米Qlik 最高製品責任者(CPO)のジェームズ・フィッシャー氏

 重点投資分野としては、「データ統合」「分析」「基盤サービス」の3つを挙げた。「データ統合」では、Integration Platform as a Service(iPaaS)向けのデータ統合機能を提供し、自動データ移動と高度な変換を備えたリアルタイムのエンタープライズデータファブリックを実現する。「分析」では、AIや機械学習を利用して最適なインサイトを発見し、強力なビジュアライゼーションで提示する分析機能を、スケーラビリティとパフォーマンスの最適なサポートとともに提供していく。「基盤サービス」では、データパイプラインの接続性と自動化を促進し、クラウドへの移行を可能にするよう設計された、データ統合と分析の両ユーザーのためのソリューションを提供していく方針。

 このうち、データ統合分野における最新の取り組みとして、数百種にのぼるSaaSアプリケーションおよびデータソースに対するデータアクセス・取り込み機能を継続的に拡張する戦略「Connector Factory」を、3月8日に発表した。Qlikでは、すでに250種を超える既存コネクターを利用しているが、「Connector Factory」によって、2023年中にはQlik Cloudデータ統合のコネクターがさらに100種増えることになるという。新しいコネクターは、今後2四半期中に最初の提供を予定しており、NetSuite、Workday、SAP SuccessFactors、Salesforce、Epic、Cerner、OSIsoft、ADP、SAP Ariba、HubSpotなど最も一般的な30種のエンタープライズアプリケーションに対応する。
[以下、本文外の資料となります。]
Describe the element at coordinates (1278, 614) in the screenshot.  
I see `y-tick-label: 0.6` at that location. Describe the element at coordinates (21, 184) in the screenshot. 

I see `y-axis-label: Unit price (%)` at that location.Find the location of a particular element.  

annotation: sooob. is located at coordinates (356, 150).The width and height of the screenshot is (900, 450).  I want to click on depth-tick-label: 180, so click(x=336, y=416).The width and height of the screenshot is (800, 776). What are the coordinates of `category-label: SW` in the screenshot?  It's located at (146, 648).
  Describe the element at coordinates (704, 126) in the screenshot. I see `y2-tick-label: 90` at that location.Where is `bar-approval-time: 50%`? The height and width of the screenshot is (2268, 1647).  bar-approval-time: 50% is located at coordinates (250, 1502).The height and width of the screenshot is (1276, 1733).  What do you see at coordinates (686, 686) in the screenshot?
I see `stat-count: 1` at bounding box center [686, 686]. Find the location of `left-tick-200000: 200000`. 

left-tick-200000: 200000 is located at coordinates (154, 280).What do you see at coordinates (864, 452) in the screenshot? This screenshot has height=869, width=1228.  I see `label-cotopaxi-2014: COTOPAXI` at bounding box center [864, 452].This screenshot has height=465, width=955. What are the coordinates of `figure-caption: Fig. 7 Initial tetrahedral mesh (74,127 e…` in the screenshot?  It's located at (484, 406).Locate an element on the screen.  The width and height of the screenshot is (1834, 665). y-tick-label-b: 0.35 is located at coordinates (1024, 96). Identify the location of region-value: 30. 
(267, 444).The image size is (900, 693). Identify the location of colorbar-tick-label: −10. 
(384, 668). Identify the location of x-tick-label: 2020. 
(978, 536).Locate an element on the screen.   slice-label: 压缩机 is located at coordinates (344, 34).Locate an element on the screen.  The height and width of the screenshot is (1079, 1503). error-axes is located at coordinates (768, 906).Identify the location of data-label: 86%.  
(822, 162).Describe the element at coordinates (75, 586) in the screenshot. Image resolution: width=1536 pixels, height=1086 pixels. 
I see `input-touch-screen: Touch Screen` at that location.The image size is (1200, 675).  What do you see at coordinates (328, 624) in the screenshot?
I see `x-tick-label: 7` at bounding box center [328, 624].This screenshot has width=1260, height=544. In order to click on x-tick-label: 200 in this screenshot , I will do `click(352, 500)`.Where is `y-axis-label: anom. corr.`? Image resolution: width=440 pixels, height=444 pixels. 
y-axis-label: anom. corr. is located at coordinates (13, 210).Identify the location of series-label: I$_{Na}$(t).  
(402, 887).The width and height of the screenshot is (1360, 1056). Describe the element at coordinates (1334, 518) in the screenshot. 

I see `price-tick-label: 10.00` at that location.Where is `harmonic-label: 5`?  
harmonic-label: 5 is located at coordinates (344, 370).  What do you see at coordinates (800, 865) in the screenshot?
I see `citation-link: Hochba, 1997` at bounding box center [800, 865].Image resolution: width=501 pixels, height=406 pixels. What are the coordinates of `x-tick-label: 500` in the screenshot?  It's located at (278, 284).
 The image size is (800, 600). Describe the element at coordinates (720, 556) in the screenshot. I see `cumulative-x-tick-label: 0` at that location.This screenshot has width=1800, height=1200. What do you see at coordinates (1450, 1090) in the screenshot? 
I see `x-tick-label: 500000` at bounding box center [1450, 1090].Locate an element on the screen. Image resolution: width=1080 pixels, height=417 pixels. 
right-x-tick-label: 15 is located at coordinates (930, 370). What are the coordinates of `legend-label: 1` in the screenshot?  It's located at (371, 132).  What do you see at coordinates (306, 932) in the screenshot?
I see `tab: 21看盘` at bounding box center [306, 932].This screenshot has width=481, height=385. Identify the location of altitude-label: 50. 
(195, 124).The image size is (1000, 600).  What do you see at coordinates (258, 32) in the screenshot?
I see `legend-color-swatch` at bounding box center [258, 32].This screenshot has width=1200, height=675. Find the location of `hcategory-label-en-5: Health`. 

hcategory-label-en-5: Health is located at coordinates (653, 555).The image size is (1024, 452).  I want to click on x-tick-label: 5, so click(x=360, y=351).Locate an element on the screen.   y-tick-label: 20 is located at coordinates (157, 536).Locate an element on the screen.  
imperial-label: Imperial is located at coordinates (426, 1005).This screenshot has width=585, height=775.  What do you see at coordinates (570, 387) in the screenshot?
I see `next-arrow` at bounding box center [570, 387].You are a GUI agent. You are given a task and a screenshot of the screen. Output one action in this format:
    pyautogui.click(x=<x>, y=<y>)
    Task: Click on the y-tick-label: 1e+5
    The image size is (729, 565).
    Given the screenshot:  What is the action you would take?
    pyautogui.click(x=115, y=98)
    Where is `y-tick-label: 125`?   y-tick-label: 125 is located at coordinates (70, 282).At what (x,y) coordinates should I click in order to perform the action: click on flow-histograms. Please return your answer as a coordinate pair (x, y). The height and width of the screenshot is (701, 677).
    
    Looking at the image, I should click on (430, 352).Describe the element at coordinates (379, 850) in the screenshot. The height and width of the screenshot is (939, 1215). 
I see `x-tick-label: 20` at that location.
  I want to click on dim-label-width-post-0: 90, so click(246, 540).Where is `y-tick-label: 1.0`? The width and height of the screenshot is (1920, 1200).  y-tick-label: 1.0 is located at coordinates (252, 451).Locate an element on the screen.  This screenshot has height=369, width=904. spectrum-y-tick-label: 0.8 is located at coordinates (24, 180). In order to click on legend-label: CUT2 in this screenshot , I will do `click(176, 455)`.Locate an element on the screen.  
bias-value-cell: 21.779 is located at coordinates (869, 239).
 2023年度の製品ロードマップについては、「今年もデータ統合、分析、基盤サービスの各分野において、すべての製品ポートフォリオに対して投資を続けていく。例えば、データ分析のライフサイクル全体でAIやデータインテグレーションを活用できるような機能を提供する。また、オンプレミスのユーザーにも、クラウドと同等のソリューションを使えるようにすることも検討している。そして、パートナー企業とともに日本市場でのビジネスをさらに拡大していく」との考えを示した。

2023年度の製品ロードマップ

 最後に、DNPの鶴田博則氏がQlik製品の導入事例を紹介した。「当社では、営業、業務、生産の3領域で、DXによるさまざまな改革に取り組んでいる。Qlik製品については、2009年から販売パートナーとして『Qlik View』の取り扱いを開始し、2015年からデータ分析プラットフォーム『Qlik Sense』の販売を開始した。そして、DXの気運が高まってきた2019年に『Qlik Sense』の自社利用を検討開始し、2021年から社内での本利用をスタートした。現在では、3500人以上のユーザーが『Qlik Sense』を利用している」と、Qlik製品の導入経緯について説明する。

大日本印刷の鶴田博則氏

 Qlik製品の社内展開にあたっては、「テーマ共有会」「ハンズオンセミナー」「オフィスアワー」などさまざまな施策を実施し、全社的なデータ活用を進めているという。導入効果については、「バックオフィス業務では、タレントマネジメントの領域において、各担当のスキルセットを可視化し、人員配置やスキルアップの教育計画に生かしている。製造分野では、製造過程における素材のロス解消に効果が出ている。システム運用では、データ分析に着手するまでの時間を大幅に短縮できたことで、攻めの保守を実施できるようになった」としている。

 今後の展開としては、データドリブン経営の加速に向けて、「経営トップ向けのダッシュボードの構築」や「分析の部門・サービス横断」を進めていく。また、社内活用のさらなる高度化に向けて、「テーマ共有会などの定期実施」や「DNPグループ企業への提供」に取り組んでいく計画。